Sister Patricia Fox, expelled from the Philippines after 27 years as a missionary



Grouped by hundreds of followers, the Australian nun Patricia Fox said goodbye today to the Philippines in an act in her honor hours before having to leave the country she considers her home after 27 years working as a missionary.

"I feel sad, especially when I talk to all the people who have come to say goodbye to me and I realize that tomorrow I will not see them again," said Fox, 72, in that act farewell tribute at the Christian school Saint Joseph of Manila.

Fox assured that he does not "regret anything", that his "only crime has been defending human rights" and that he will return to the Philippines as soon as the mandate of President Rodrigo Duterte ends, who has not hidden that he did not want her in the country.

"Everything I have done is part of the teachings of the Church," said Fox, who has carried out much of his work in poor rural areas of the Philippine archipelago.

Hundreds of friends and supporters, went to the farewell hours before the nun travels to Australia tonight, after the Immigration Office on Wednesday denied the extension of the tourist visa.

This office withdrew her missionary visa last April for violating her conditions in her alleged "involvement in political activities" and ordered her deportation, a case that Fox appealed and that the Justice Department must fail.

On April 16, the nun was arrested by the immigration authorities after returning from a trip to the island of Mindanao to check on the ground the abuses that were taking place under martial law.

Fox, mother superior of the Catholic congregation of Notre Dame de Sion in the Philippines, was then accused of "violating the norms of her congregation by attending protests and participating in political activities."

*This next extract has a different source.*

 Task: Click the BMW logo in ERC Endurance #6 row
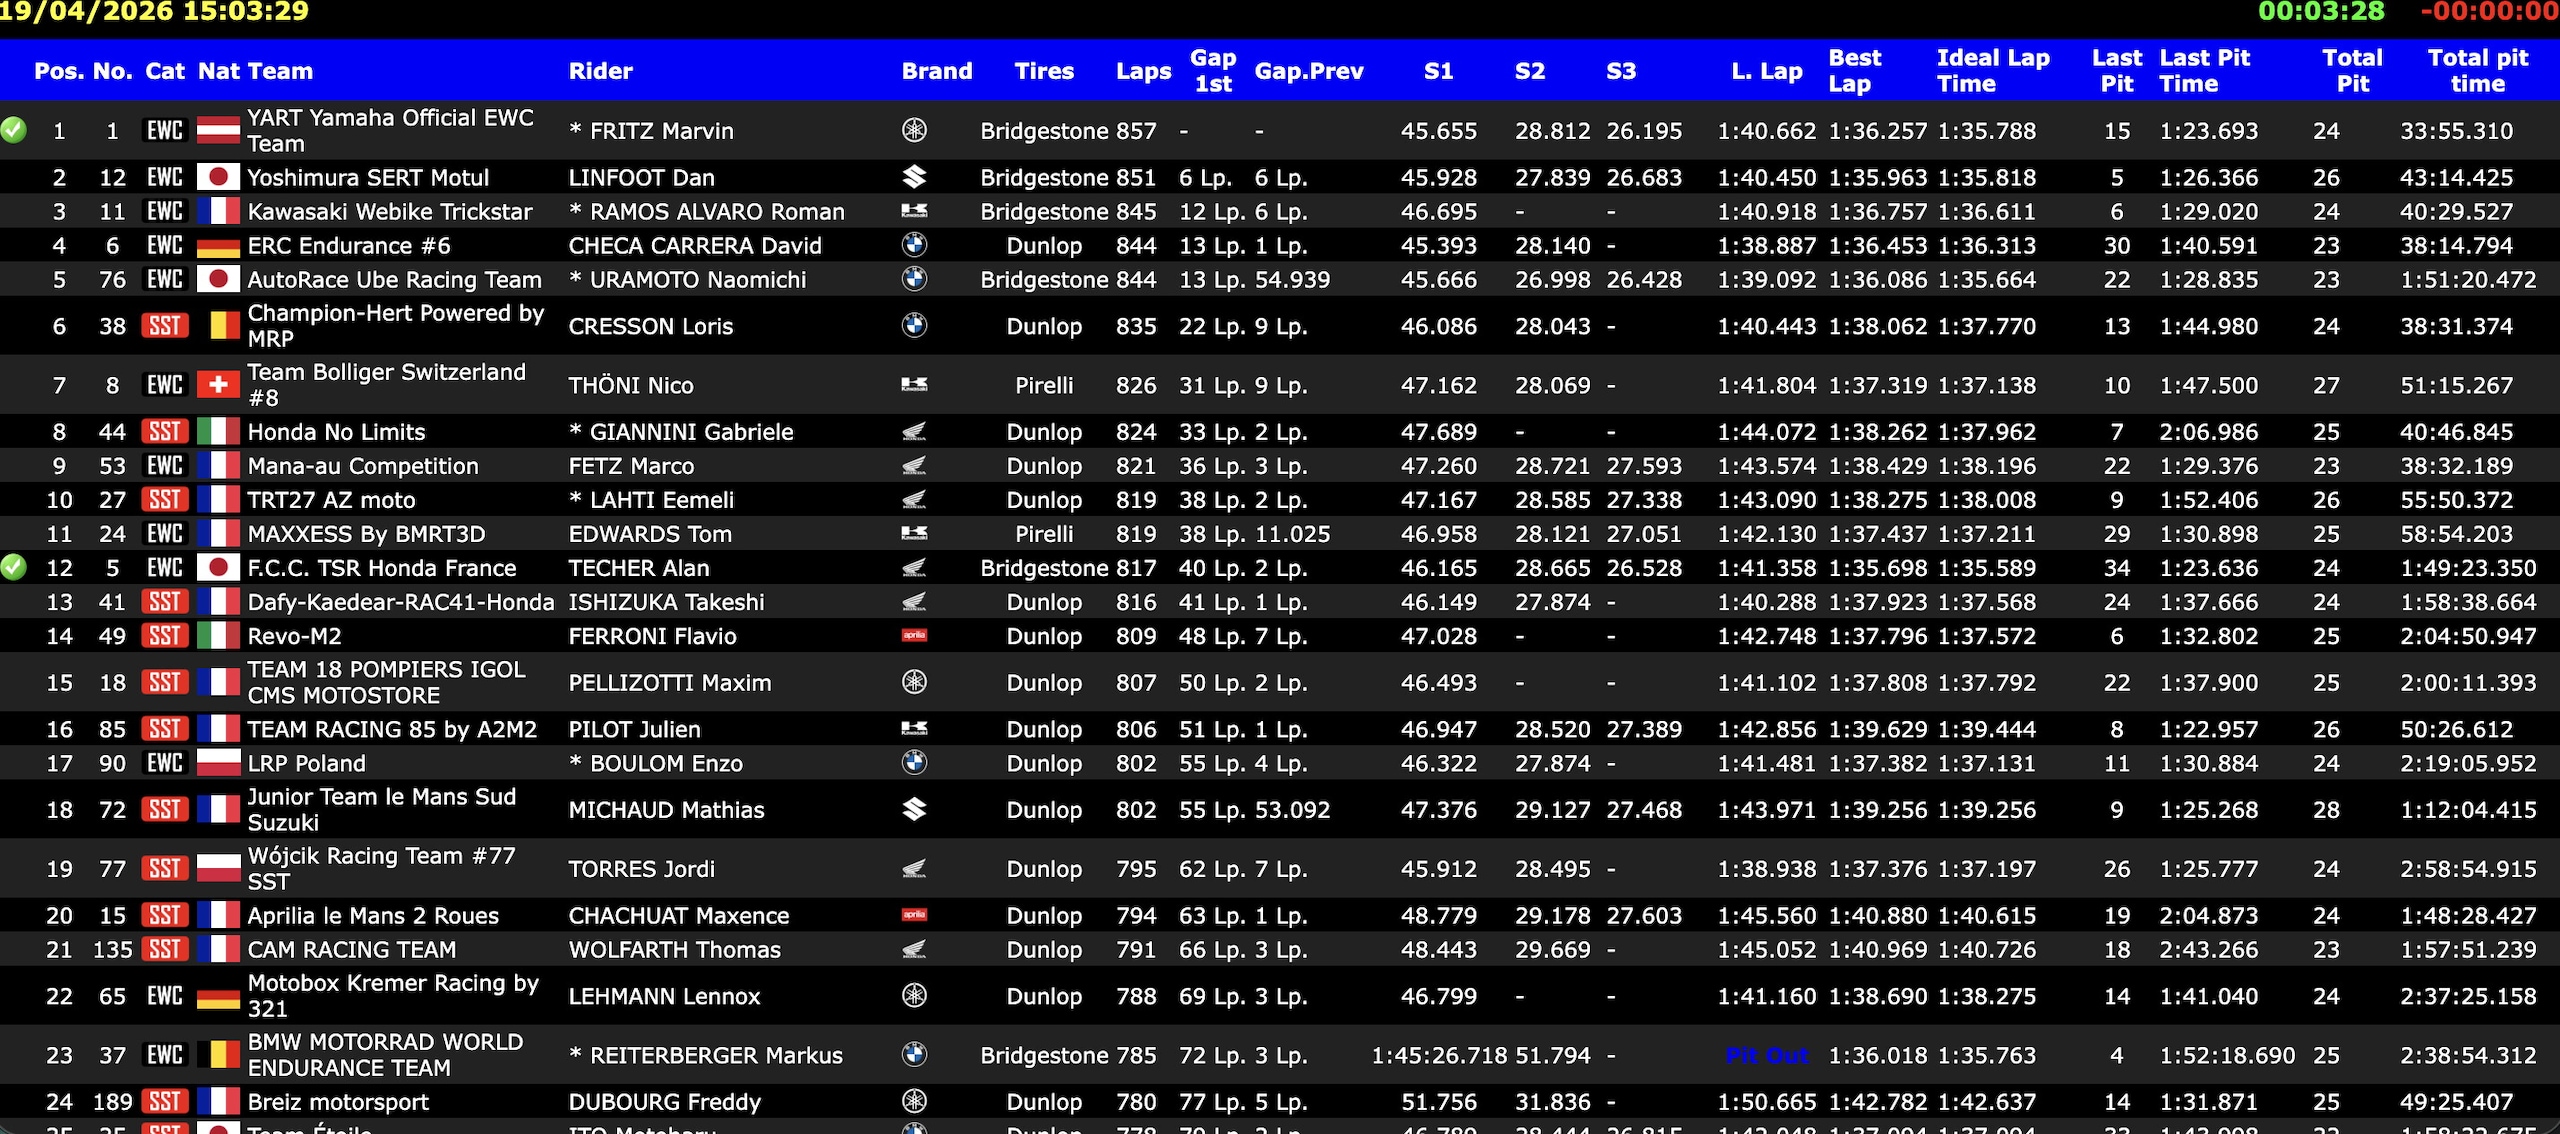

When she ran out of resources to recover the missionary visa, Fox resorted to a tourist visa valid for 59 days, which expires just today.

After the farewell ceremony in Saint Joseph, a caravan of followers accompanied the sister to the Redemptorist Church of Baclaran, where a mass was celebrated in her honor and from where another caravan will escort her to the Ninoy Aquino airport in Manila.

Fox will leave the country on the Philippines Airlines flight to Melbourne at 9:10 p.m. (13:00 GMT) and his name will be included in a blacklist that will prevent him from returning to the Philippines.

"The faith that he proclaims is not harmful to the Filipinos, in fact, it is a source of hope and consolation for our suffering countrymen," spokesman for the Catholic Bishops' Conference, Jerome Secillano, said in a statement on the "questionable" reasons for the deportation of Sister Fox.